Field templates have access to the following variables:
Variable | Description |
---|---|
form | A Form object that this field belongs to. |
field | A Field object, for the field instance this template is for. |
handle | The handle of the field. |
options | A collection of additional options, available for some fields. |
element | The current Submission object this this form may or may not have. |
You'll notice the above structure includes the fields/
directory. Inside this directory are a mixture of folders and individual files, each representing a template that you're able to override.
First, you'll need to identify the template's name. It's derived from the PHP class name for the field, converted to a "kebab" string.
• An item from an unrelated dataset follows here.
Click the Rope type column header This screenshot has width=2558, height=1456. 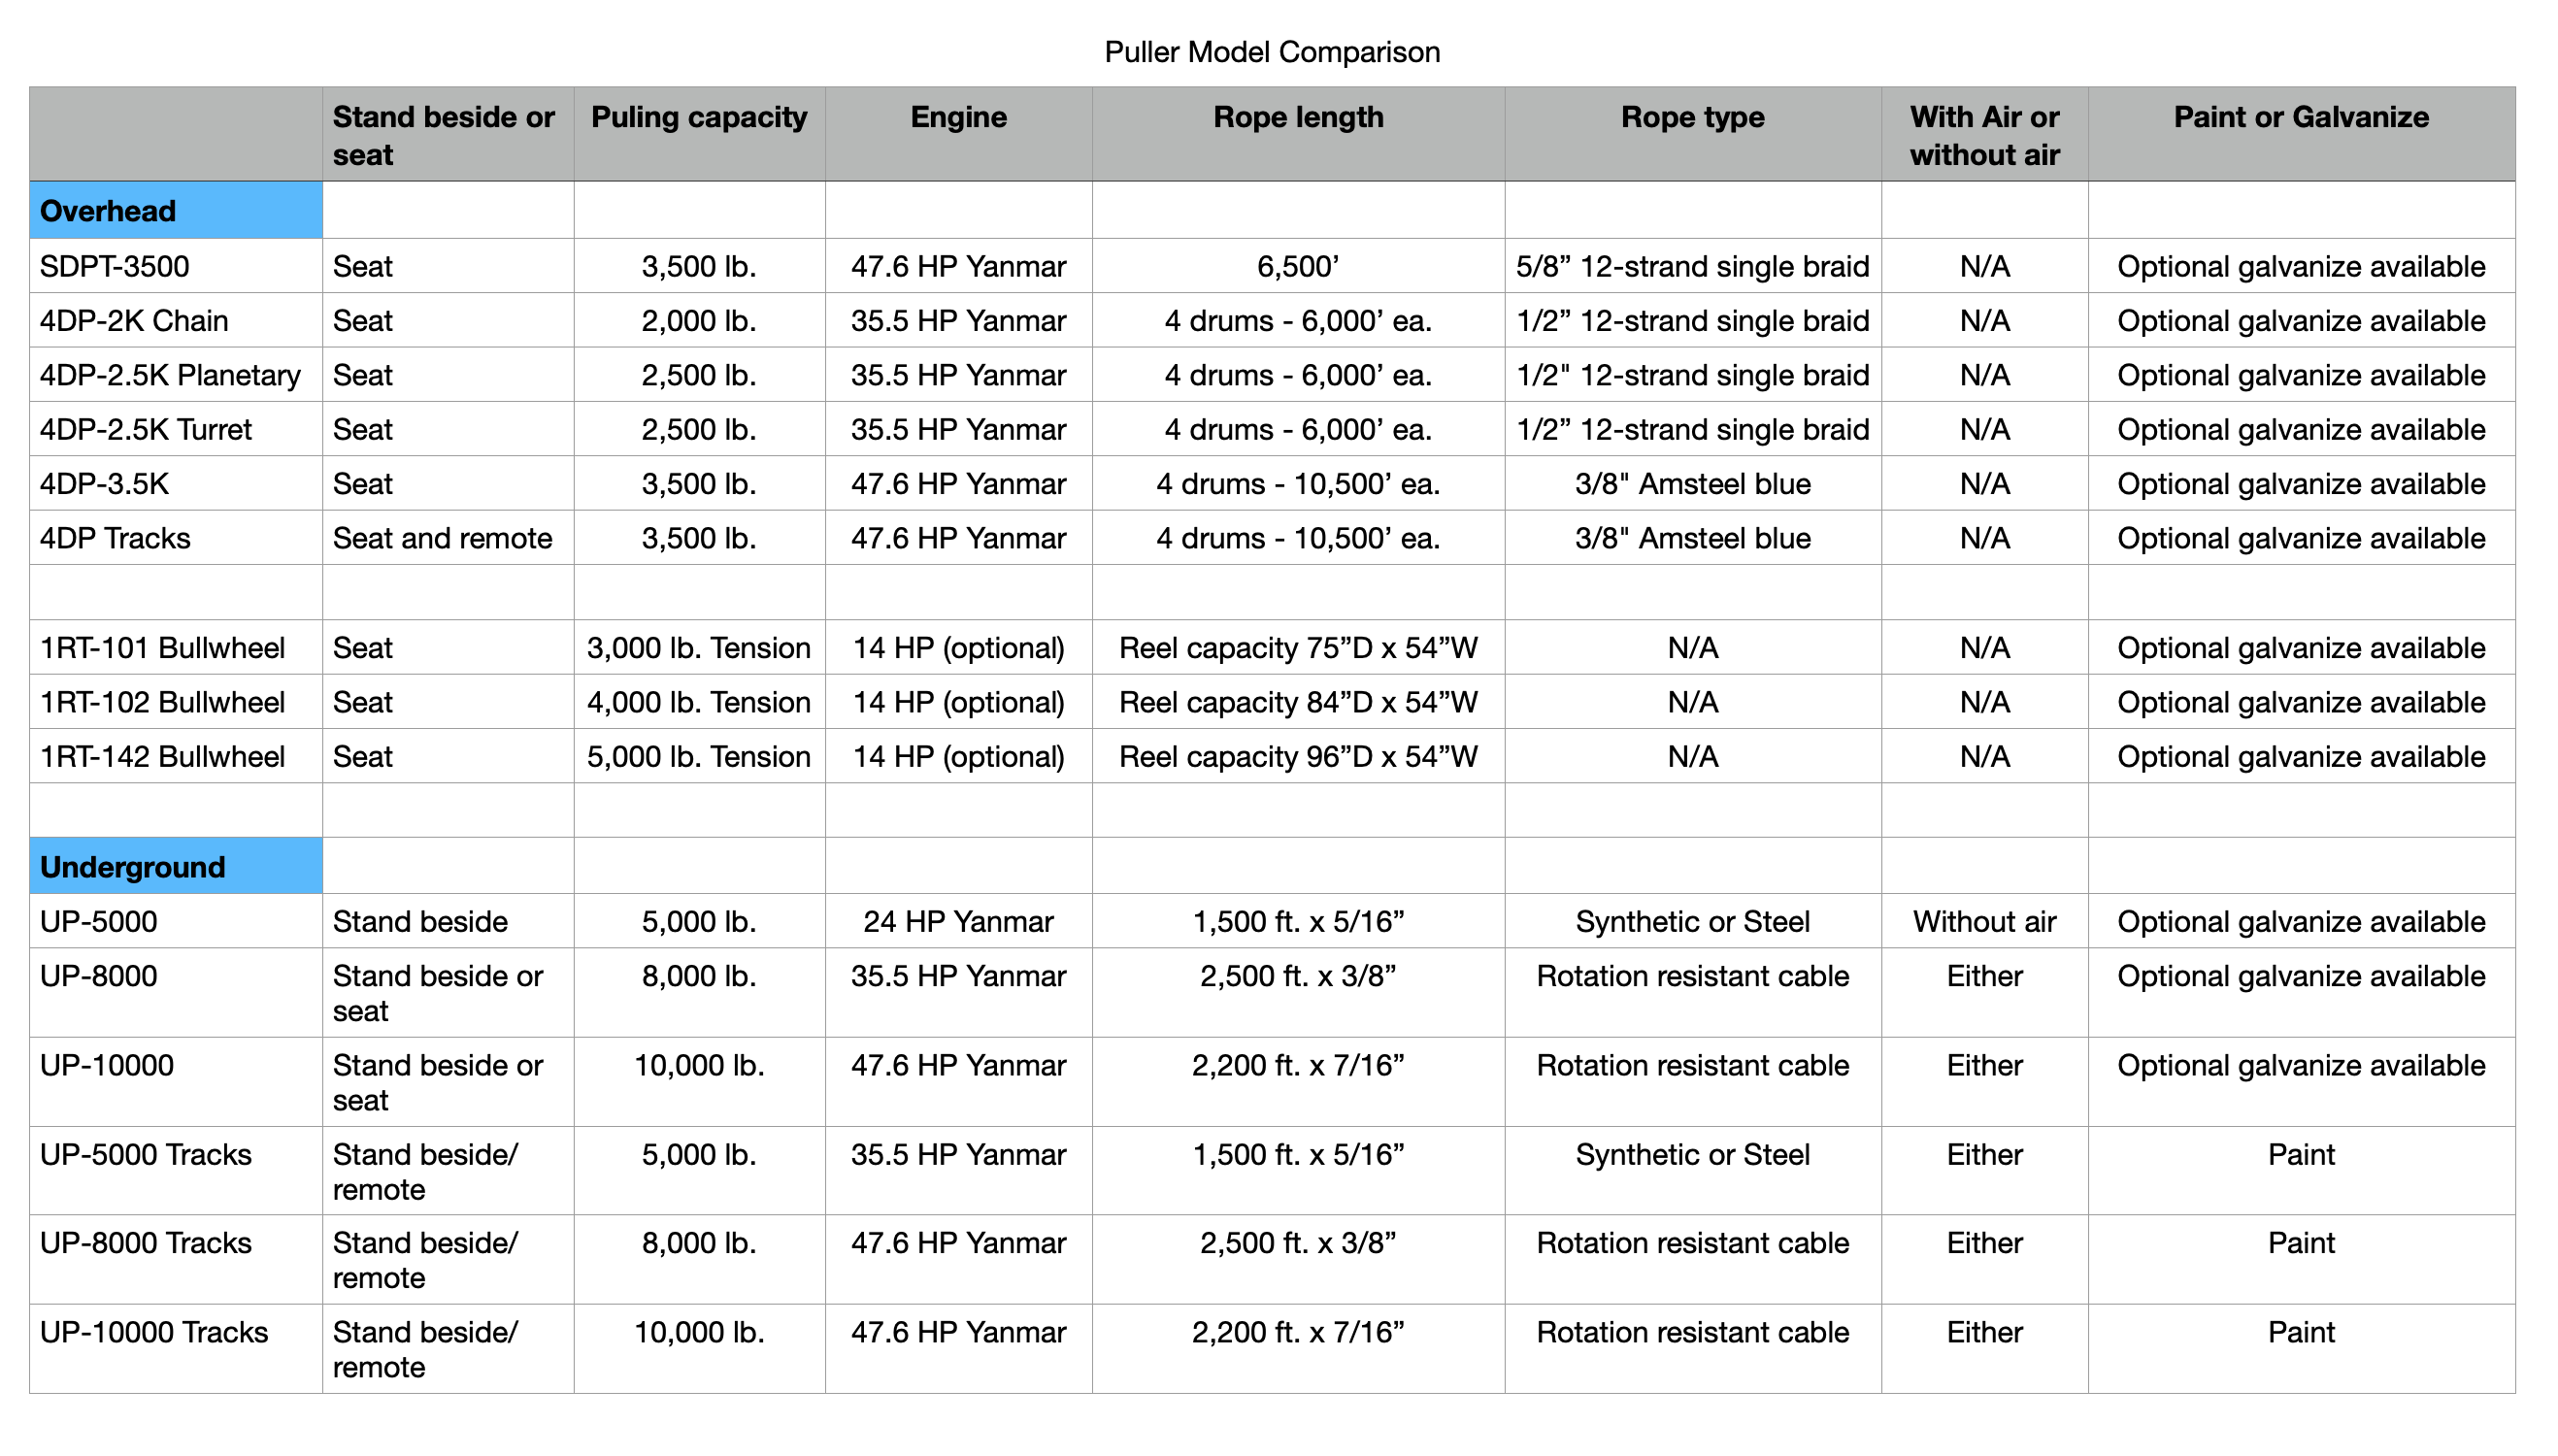click(x=1692, y=118)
For easy reference, you can use the below table.
Class Name | Template |
---|---|
Address | address.html |
Agree | agree.html |
Calculations | calculations.html |
Categories | categories.html |
Checkboxes | checkboxes.html |
Date | date.html |
Dropdown | dropdown.html |
Email | email.html |
Entries | entries.html |
FileUpload | file-upload.html |
Group | group.html |
Heading | heading.html |
Hidden | hidden.html |
Html | html.html |
MultiLineText | multi-line-text.html |
Name | name.html |
Number | number.html |
Password | password.html |
Phone | phone.html |
Products | products.html |
Radio | radio.html |
Recipients | recipients.html |
Repeater | repeater.html |
Section | section.html |
Signature | signature.html |
SingleLineText | single-line-text.html |
Summary | summary.html |
Table | table.html |
Tags | tags.html |
Users | users.html |
Variants | variants.html |
Adding a template file in your specified template directory will use that template file over the ones Formie provide.
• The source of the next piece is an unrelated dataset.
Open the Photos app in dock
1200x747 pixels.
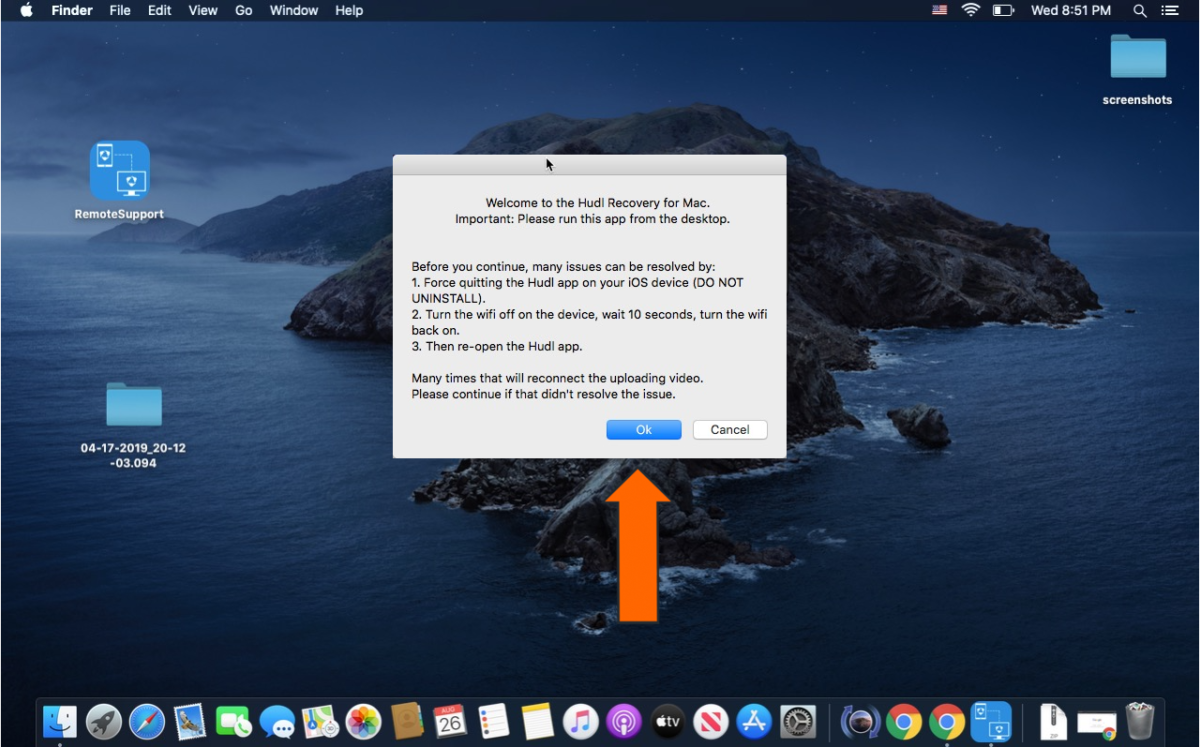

You might also have noticed we've shown address
in a folder. Due to how Twig resolves templates, the below are equivalent:
fields/address.html - Is the same as - fields/address/index.html
For complex fields that have multiple templates, we've used folders to organise multiple templates in a single folder. You're welcome to follow this same pattern, but you're not forced to.
For example, the Address field, has the following templates in a folder:
fields/address/_country.html
fields/address/_field.html
fields/address/_input.html
fields/address/index.html
This is because the address field has many parts, and is complex. If you want to override the templates for this field, you just need to alter the index.html
file. You can use the includes (denoted by _
), or you don't have to.
You'll have noticed in our preview of the templates' directory, the inclusion of an _includes
directory. This houses partial templates that are used throughout the templates. This helps not only with re-use, but keeps things modular, which has a flow-on effect when you want to override just a partial.
The form.html
file sets up your form, but also includes other partials like _includes/page-tabs.html
, _includes/progress.html
and _includes/submit.html
. Rather than overriding the form.html
file just to alter any one of these partials, you can override just the partial.
For example, let's say we want to override the page tabs of a multi-step form. We could create a file _includes/page-tabs.html
and add our content to this template. There's no need to override form.html
now!
Formie's templates use a custom Twig function like {{ formieInclude('_includes/page-tabs') }}
. This is in contrast to what you might be used to in your own templates, something like {% include '_includes/page-tabs' %}
. The drawback with this latter approach is how Formie resolves the template partial. Using {% include %}
it will expect to find the template partial relative to the template file you're including it from. Instead, formieInclude()
will resolve the template partial to either your overrides' folder, or Formie's default templates.